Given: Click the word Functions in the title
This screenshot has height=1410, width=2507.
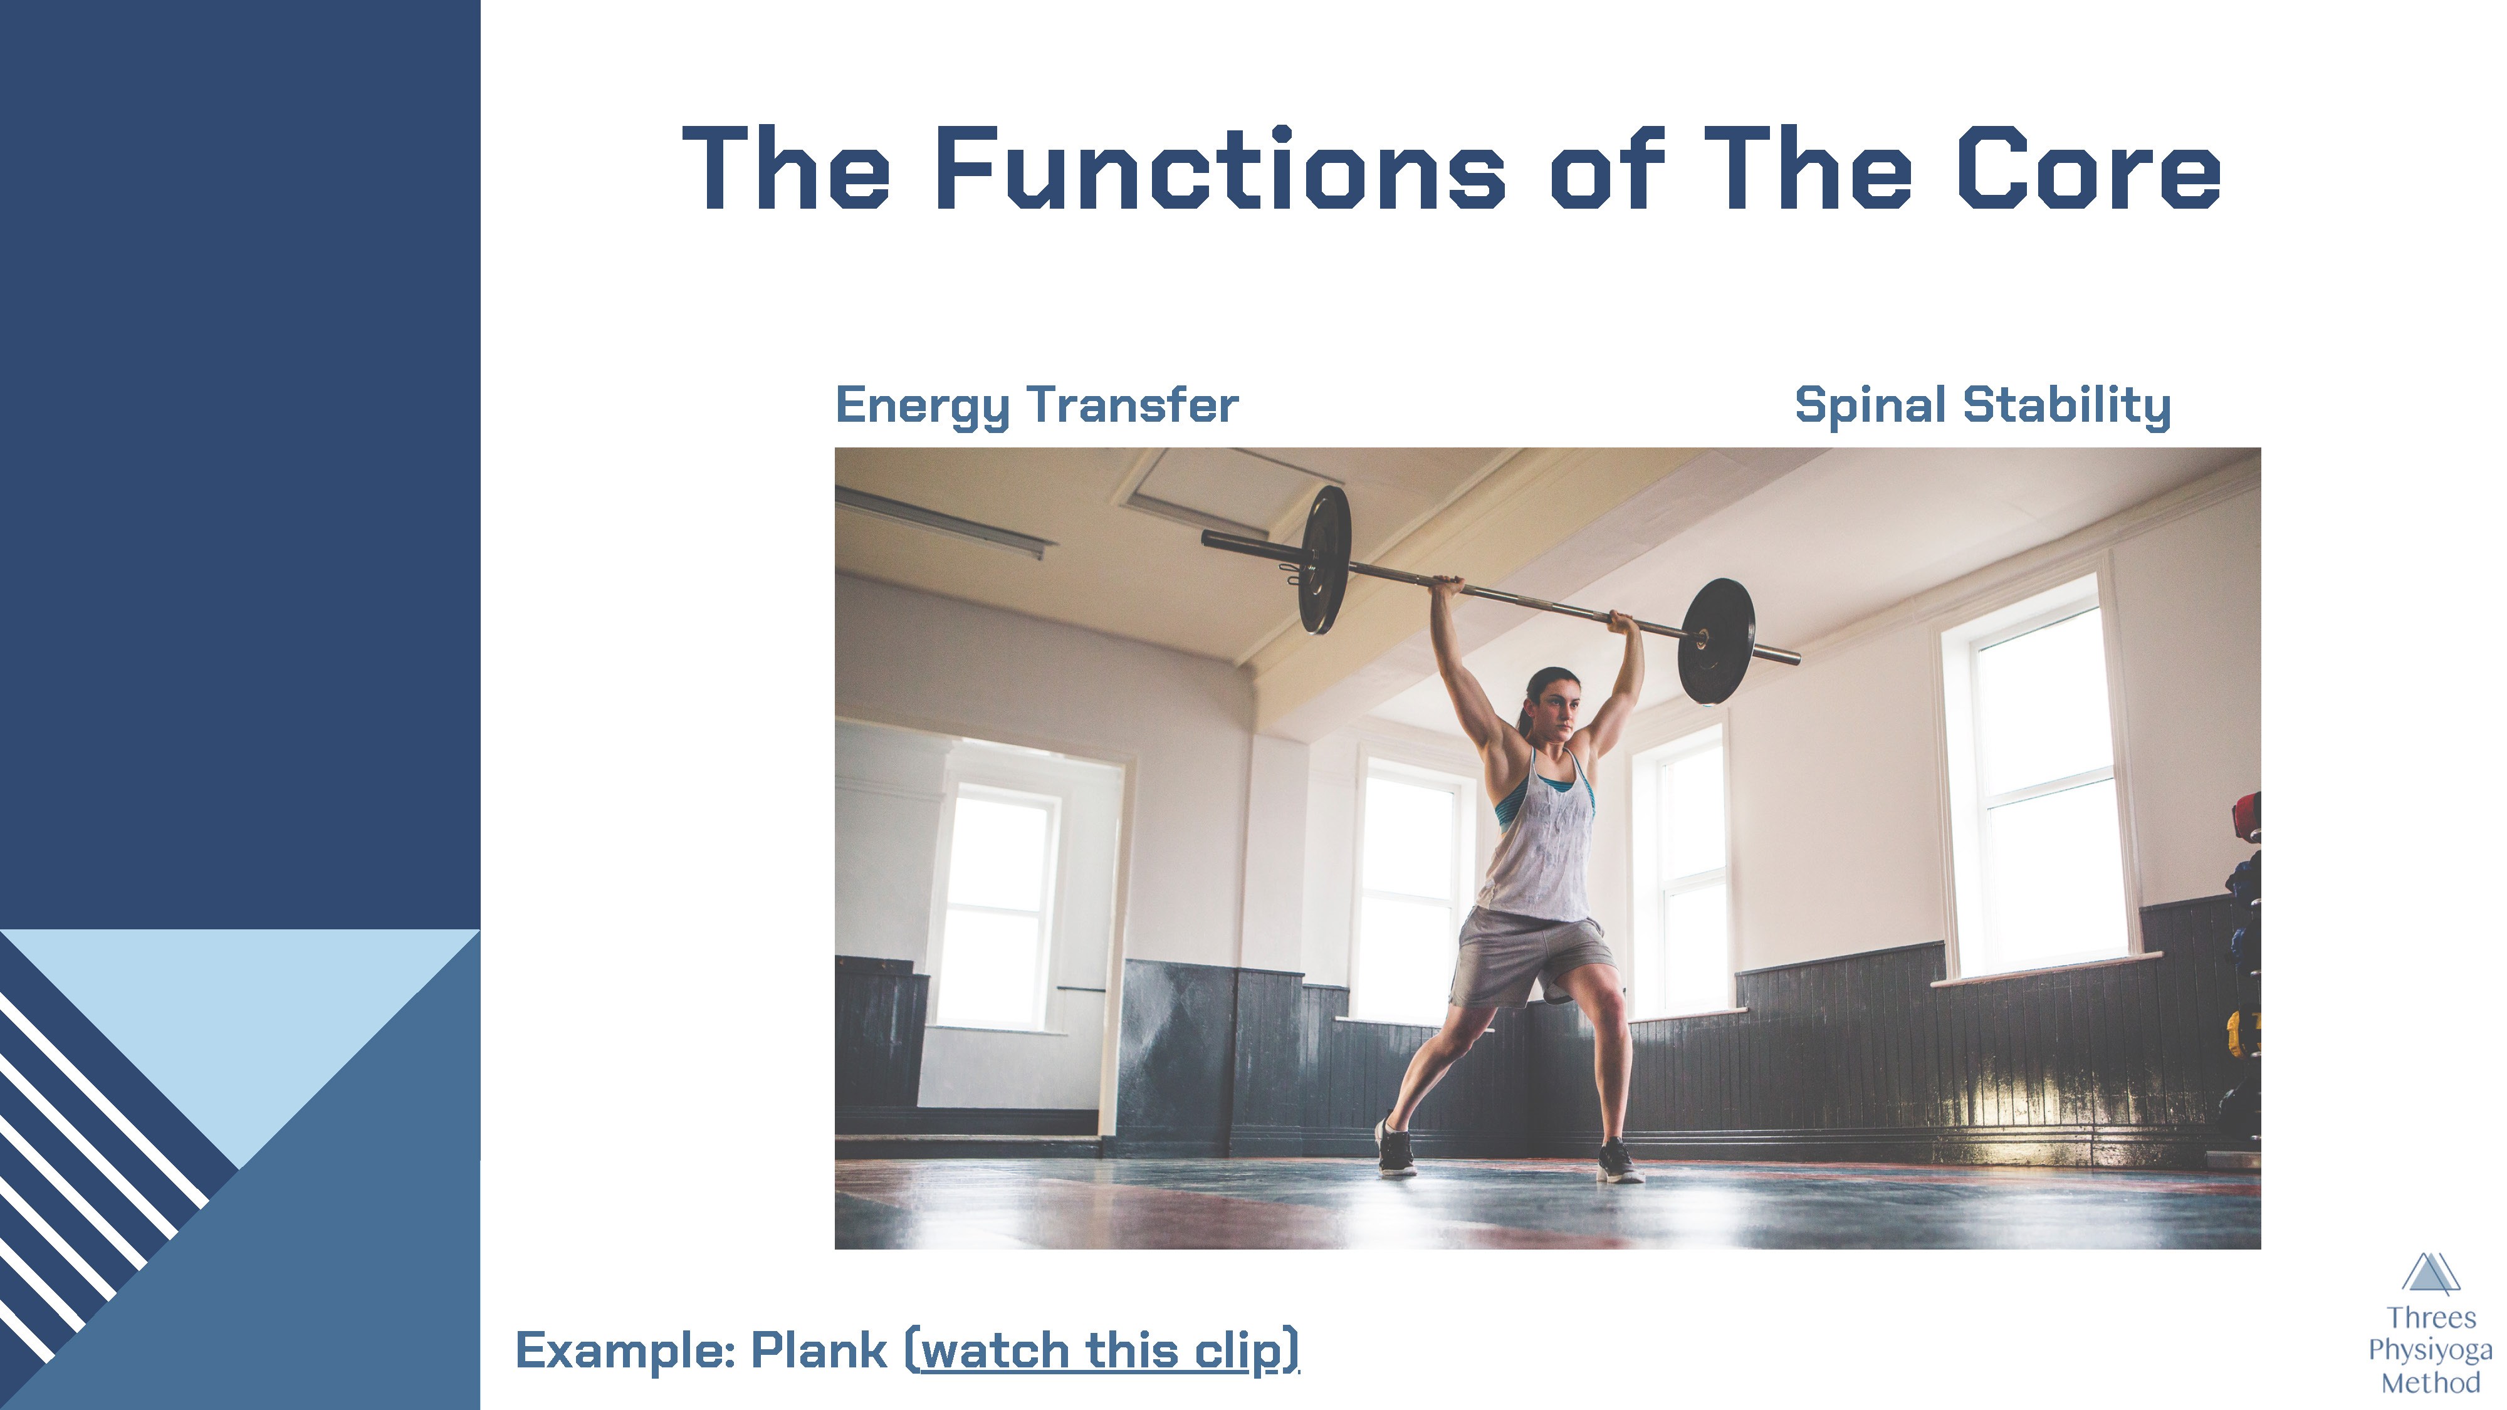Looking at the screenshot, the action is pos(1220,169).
--
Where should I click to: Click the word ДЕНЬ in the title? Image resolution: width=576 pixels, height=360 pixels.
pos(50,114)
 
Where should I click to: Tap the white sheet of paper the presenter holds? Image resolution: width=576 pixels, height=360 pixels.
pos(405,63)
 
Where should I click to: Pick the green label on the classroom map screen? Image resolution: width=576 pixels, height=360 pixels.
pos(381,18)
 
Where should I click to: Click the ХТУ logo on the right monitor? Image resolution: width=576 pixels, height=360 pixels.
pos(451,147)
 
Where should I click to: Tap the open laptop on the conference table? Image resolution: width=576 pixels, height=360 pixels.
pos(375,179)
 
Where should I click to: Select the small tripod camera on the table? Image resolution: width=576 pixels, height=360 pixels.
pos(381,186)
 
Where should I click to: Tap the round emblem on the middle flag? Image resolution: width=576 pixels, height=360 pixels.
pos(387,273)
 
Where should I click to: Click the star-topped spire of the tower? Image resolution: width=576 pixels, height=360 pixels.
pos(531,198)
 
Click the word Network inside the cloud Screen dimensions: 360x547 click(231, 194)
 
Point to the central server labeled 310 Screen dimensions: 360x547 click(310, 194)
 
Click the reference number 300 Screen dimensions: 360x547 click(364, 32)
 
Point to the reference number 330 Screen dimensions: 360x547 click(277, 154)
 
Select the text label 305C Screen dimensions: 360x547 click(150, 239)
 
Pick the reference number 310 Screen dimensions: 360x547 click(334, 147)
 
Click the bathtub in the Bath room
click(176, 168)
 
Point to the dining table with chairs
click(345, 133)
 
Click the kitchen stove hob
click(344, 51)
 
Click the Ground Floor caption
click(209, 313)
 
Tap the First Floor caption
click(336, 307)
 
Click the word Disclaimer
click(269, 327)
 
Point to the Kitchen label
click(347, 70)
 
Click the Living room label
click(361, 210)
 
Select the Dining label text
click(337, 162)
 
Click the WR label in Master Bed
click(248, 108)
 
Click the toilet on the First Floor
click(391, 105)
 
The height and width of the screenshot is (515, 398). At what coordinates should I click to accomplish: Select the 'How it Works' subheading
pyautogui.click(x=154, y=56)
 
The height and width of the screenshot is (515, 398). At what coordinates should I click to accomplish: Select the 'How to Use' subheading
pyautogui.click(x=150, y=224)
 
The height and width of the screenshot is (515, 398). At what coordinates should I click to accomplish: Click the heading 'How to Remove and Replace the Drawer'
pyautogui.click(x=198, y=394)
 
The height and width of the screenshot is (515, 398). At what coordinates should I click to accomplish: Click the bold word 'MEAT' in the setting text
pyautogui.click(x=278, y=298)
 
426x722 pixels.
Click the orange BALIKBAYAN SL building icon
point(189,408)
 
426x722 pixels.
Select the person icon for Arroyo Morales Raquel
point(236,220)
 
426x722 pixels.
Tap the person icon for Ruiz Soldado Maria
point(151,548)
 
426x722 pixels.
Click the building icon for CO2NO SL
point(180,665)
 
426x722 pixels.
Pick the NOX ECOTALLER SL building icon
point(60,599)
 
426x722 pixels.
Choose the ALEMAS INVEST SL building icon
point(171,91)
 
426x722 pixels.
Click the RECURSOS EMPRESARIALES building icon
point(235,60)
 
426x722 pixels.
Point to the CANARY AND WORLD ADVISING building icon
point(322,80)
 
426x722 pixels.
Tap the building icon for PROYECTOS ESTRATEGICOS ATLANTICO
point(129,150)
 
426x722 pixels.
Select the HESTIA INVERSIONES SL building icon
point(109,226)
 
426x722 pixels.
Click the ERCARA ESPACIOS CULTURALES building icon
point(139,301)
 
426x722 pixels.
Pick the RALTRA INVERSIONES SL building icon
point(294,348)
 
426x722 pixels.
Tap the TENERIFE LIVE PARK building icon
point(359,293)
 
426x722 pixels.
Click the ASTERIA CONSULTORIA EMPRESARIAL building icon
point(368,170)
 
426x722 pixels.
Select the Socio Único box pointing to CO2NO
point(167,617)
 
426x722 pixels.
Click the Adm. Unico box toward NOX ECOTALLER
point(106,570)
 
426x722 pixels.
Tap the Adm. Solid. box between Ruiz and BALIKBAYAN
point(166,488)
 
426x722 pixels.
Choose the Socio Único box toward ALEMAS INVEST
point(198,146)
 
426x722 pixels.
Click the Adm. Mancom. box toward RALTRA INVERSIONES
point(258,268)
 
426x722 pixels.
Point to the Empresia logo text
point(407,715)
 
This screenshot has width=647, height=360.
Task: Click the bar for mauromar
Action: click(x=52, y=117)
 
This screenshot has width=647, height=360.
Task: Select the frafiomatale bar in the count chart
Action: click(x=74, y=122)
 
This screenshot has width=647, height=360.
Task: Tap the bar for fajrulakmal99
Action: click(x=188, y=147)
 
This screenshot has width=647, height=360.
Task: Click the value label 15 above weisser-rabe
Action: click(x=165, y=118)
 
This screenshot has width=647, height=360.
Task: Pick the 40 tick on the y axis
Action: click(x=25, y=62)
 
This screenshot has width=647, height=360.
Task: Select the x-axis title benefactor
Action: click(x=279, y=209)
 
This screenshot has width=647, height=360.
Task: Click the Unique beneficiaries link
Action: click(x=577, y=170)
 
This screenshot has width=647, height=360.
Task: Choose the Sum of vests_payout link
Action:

(Objective) Copy out the listing word for word, beginning at the line containing "Given: Click the word Functions in the title" and ending at the line containing "Looking at the", with both of those lines included, and omit the pictures from your copy.

(Exercise response)
Given: Click the word Functions in the title
This screenshot has height=1410, width=2507.
Looking at the screenshot, the action is pos(1220,169).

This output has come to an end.